The first trilogy went more or less where I expected it to go. John Cleaver’s arc and who he is and where he ends up — that was kind of planned from the beginning. The one that took me by surprise, though, was the second trilogy. I had only intended to write three books. I had gotten John to a place that felt like not necessarily a happy ending for him, but a closed ending (a lot of people disagree with me).

Then I moved to Germany and I lived there for two years. And something about being in a different place, something about being still solidly myself despite being in a completely different situation, got me thinking about John Cleaver again. That second character arc of taking him in a new direction and watching him follow a completely different path kind of came out of nowhere, and it was a delight to discover it.

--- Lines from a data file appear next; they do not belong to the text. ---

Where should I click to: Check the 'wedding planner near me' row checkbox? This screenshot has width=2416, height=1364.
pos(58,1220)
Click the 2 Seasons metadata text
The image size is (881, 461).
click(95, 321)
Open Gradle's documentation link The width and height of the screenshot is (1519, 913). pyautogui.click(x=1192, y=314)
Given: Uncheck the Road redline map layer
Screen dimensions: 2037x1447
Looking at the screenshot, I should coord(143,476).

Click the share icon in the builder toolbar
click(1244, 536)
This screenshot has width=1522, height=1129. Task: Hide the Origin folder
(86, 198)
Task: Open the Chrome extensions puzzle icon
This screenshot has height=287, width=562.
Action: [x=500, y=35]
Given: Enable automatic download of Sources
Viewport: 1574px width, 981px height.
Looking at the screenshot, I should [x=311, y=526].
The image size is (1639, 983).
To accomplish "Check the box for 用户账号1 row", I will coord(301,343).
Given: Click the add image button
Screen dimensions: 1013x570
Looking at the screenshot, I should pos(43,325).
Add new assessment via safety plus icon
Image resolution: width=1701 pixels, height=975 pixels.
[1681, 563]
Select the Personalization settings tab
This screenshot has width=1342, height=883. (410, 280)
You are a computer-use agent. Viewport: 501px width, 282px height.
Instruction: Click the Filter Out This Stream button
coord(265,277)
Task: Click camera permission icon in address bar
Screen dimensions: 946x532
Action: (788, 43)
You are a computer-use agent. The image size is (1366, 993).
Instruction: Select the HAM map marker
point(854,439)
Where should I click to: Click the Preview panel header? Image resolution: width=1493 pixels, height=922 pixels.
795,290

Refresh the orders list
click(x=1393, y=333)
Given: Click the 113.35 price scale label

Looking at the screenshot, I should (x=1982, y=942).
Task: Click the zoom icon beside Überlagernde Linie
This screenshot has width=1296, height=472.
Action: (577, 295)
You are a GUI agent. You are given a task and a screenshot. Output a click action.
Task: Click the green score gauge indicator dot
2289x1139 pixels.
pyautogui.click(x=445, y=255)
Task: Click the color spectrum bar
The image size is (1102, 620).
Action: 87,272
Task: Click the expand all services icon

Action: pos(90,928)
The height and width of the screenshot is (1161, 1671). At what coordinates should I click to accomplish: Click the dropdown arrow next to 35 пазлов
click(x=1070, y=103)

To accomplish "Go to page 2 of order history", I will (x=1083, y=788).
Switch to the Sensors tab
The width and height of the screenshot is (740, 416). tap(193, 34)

You’ve been hosting the “Writing Excuses” podcast with Brandon Sanderson for 13 years now. What have you learned about writing in that time?

One of the big things I’ve learned is that writers tend to expect much more success out of the gate than other artists do. We write our very first book, and then we’re surprised that nobody wants to buy it. So my advice that I give to new writers or to people who want to be published writers is, first of all, allow yourself to write a bad book. Don’t insist that that first one be perfect, and don’t insist that it sell, because it probably won’t. It will probably be terrible. I wrote five awful fantasy novels before I ended up publishing “Serial Killer,” which was book number six for me. The purpose of your first book is not to sell. The purpose of your first book is to teach you how to write your second book, and that one will teach you how to write your third book, and so on. Maybe it’ll take five or six books, maybe it’ll take 13 books, but eventually, you will hone your skills to the point that you can do what you want with your fiction.

Are there any new projects on your horizon?

I have another podcast that I do with Brandon Sanderson called “Intentionally Blank,” which is the two of us talking about writing and pop culture. I am also working on another collaboration with Brandon Sanderson right now for a multi-novel project called “Dark One,” which is kind of a portal fantasy. A kid from our world goes into a fantasy world and finds that it’s broken and disastrous, and an evil sorcerer from the fantasy world comes into our world. I am writing that book right now based on an outline of Brandon’s. Then I just finished a prequel novella to that called “Dark One Forgotten” that is going to be released as a series of six mockumentary podcasts in the style of serials, something like a true crime podcast, about the investigation that captures that evil sorcerer who comes into our world.